The distant strains of the Europa League anthem can finally be heard again in north London, with Tottenham’s inevitable José Mourinho-ing of Mikel Arteta’s Arsenal putting them right back in contention for Europe’s second-tier competition.
What might be running through Mourinho’s mind? Perhaps he sees Wednesday’s trip to St James’ Park as a real cup final, a chance to take on the combined might of Sheffield United and Wolves, and challenge them for the right to travel to Krasnodar next season.
On the other hand, given the former Chelsea manager’s somewhat ambivalent relationship with Europe’s second-tier cup competition, it’s just as likely that he’ll see the Newcastle match as a relatively pressure-free opportunity to continue his efforts to stamp his mark on a transitional Spurs side.
We might see a slightly different line-up on Wednesday, as a result, as Mourinho attempts to rotate a tired squad and test out some new players.
Hugo Lloris (GK) – The lineup isn’t going to be that surprising, mind you. World Cup winning keeper Lloris’ form has – unsurprisingly – gone under the radar, and he may need to be at his best if the dangerous Allan Saint-Maximin nips in behind Spurs’ ponderous back four.

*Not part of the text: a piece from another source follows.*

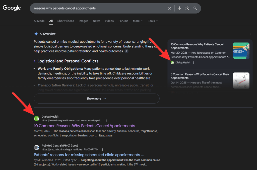Image resolution: width=257 pixels, height=170 pixels.
Task: Activate voice search with the microphone icon
Action: point(179,8)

Moussa Sissoko (RB) – With Serge Aurier mourning the untimely and tragic death of his brother, there’s a good chance the Ivorian won’t play against Newcastle. It’s not a position that Spurs have significant depth in, so Sissoko’s versatility may come to the fore once more.
Davinson Sánchez (CB) – One of Sánchez’ worst moments in a Spurs shirt arguably came in the reverse of Wednesday’s fixture, as Joelinton punished his lapse in concentration. But with Japhet Tanganga not yet at full fitness and Eric Dier still suspended for going all Mortal Kombat on a Norwich fan, he should get a chance at redemption.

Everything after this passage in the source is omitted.